If statutory compliance of Section 141 of the NI Act has been made, it may not open for the High Court to interfere under Section 482 CrPC as upheld by the Hon’ble Supreme Court through the learned bench lead by Justice Rastogi in the case of Ashutosh Ashok Parasrampuriya & Anr. V. M/S. Gharrkul Industries Pvt. Ltd. & Ors [CRIMINAL APPEAL NO(S). 1207 OF 2021] (Arising out of SLP(Criminal) No(s). 9520 of 2014).
The brief facts of the case are that the appellant nos. 1, 2, 3 and 4 are the Directors of the appellant no. 1(Ameya Paper Mills Pvt. Ltd.). It is the case of respondent no. 1complainant that it is a Private Limited Company dealing in the business of production and selling spices under the name of M/s. Gharkul Industries Private Ltd. and the appellants being well acquainted with respondent no.1 and being in need of financial assistance for their business approached respondent no.1 with a request to provide them financial assistance. Respondent no. 1 complainant provided financial assistance and on negotiations, Memorandum of Understanding was executed which was signed by appellant no. 2 Dilip Shrikrishna Andhare with consent of all the appellants in the presence of two attesting witnesses.
Appellant No. 1 issued a cheque in favour of respondent no. 1 towards part payment of the amount, which was deposited by respondent no. 1 for encashment. However, the same was dishonoured due to “funds insufficient”. After dishonour of cheque, notice was issued to the appellants demanding the said amount of cheque, which was refused to be accepted by the appellants.
Respondent no. 1 filed a complaint against the appellants under Section 138 of NI Act in which all the appellants agreed that the amount provided by respondent no. 1 would be refunded within one or two years. In the light of all the averments in the complaint and documents filed on record, and so also the specific averment made in paragraph 5 and 7 of the complaint that all the appellants are equally responsible for the offence committed by them and they have issued the said cheque to discharge their legal liability towards respondent no. 1complainant.
The learned trial Court issued summons to the appellants herein directing them to appear before the Court and the appellants were granted bail on furnishing security of Rs.2,000/. The order came to be challenged in two separate criminal petitions filed under Section 482 CrPC Both the petitions were tagged together and came to be dismissed by the High Court.
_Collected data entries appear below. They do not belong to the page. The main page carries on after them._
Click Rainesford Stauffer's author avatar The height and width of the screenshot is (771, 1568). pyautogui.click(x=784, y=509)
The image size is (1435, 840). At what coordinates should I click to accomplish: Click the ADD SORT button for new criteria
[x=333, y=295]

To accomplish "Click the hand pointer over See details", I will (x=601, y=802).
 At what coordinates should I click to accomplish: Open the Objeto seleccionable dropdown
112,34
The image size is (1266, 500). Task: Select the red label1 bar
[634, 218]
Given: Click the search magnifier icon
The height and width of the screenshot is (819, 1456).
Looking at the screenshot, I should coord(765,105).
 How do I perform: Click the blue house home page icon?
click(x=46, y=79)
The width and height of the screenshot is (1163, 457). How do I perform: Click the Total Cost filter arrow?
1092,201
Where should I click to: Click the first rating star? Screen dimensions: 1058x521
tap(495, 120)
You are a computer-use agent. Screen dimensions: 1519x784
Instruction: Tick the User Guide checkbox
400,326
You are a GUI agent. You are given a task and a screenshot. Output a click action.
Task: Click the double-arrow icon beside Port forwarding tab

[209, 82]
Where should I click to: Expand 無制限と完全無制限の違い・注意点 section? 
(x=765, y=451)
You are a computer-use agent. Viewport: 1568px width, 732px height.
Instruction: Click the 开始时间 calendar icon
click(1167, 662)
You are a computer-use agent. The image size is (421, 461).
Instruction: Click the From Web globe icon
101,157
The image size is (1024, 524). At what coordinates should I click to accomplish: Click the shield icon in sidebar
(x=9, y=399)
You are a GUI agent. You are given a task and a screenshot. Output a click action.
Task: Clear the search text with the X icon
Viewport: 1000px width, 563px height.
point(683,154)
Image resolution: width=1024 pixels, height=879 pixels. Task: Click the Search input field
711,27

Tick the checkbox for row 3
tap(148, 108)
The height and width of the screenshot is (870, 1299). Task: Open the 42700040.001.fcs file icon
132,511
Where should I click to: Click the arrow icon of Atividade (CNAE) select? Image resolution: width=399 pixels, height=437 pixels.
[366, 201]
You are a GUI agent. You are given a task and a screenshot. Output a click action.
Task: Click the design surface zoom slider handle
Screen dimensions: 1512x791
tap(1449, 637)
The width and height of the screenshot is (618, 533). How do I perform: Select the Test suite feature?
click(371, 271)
Ms. Arundhati Katju, learned counsel for the appellants submitted that there is no specific averment made and merely because the appellants are the Directors of the Company, they are not to be held vicariously liable and cannot be made accused in the proceedings. No notice relating to dishonour of cheque has been received by them. Mr. Sidhartha Dave, learned senior counsel for the appellants relying on the case of S.M.S. Pharmaceuticals Ltd. v. Neeta Bhalla and Another and Pooja Ravinder Devidasani v. State of Maharashtra and Another further submits that they are the nonexecutive Directors of the Company and were not responsible for the conduct of the business of the Company which is the mandatory requirement for initiation of the proceedings under Section 138 of NI Act and submits that the precondition as referred to under Section 141 of NI Act not being complied with, the order passed by the learned trial Judge in summoning the present appellants is nothing but a clear abuse of process of law and the finding which has been recorded by the High Court in the impugned judgment is not legally sustainable in law.
Mr. Pallav Shishodia, learned senior counsel for the respondents, while supporting the order passed by the High Court in the impugned proceedings, submitted that the appellants claimed themselves to be a nonexecutive Directors but the record indicates that they are the Directors of the Company and responsible to the Company for the conduct of business actively involved in the business of the Company and responsible for the affairs of the Company and there is nothing to indicate that they were appointed as nonexecutive Directors. Apart from dishonour of cheque in the instant matters, there are other cheques issued by the appellants which were also dishonoured and separate complaints have been filed by the respondent(s) but because of the pendency of the present appeals before this Court, no action has been taken by the trial Judge.
After hearing the learned counsel for the respective parties at length, the Hon’ble Court held, “The complaint specifically refers to the point of time when the cheques were issued, their presentment, dishonour and failure to pay in spite of notice of dishonour. In the given circumstances, we have no hesitation in overruling the argument made by the learned counsel for the appellants. The High Court has rightly not interfered in exercise of its jurisdiction under Section 482 CrPC for quashing of the complaint. Consequently, the appeals fail and are accordingly dismissed.”